_ABOUT THIS EXERCISE_
State the number of lines in the listing that contain "Crime". No further words are expected.

_PROVIDED DATA_
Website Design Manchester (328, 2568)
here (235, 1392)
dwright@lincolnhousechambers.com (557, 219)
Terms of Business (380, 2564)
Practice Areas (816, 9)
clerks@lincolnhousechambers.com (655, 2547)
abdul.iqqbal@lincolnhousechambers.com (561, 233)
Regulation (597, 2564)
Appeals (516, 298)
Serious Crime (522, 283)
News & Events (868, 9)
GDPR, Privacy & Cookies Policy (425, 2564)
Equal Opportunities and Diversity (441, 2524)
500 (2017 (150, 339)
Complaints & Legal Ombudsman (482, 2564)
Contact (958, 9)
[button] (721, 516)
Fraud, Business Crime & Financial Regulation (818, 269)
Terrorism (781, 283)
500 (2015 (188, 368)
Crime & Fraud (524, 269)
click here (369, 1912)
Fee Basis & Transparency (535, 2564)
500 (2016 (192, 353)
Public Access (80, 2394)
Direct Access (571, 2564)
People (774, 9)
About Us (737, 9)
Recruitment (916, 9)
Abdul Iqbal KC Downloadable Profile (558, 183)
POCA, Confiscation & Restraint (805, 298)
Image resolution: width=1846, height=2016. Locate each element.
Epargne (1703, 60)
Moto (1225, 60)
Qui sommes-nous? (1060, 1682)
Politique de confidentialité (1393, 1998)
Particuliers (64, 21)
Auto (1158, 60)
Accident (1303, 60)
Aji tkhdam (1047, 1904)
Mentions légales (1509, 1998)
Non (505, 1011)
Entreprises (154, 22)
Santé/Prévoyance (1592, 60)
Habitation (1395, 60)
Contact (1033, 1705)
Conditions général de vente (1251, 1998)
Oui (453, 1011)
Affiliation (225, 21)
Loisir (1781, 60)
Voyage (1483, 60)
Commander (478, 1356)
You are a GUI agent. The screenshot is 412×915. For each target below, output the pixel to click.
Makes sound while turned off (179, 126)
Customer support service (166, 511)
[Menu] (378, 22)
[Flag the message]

_OUTPUT FOR THIS EXERCISE_
3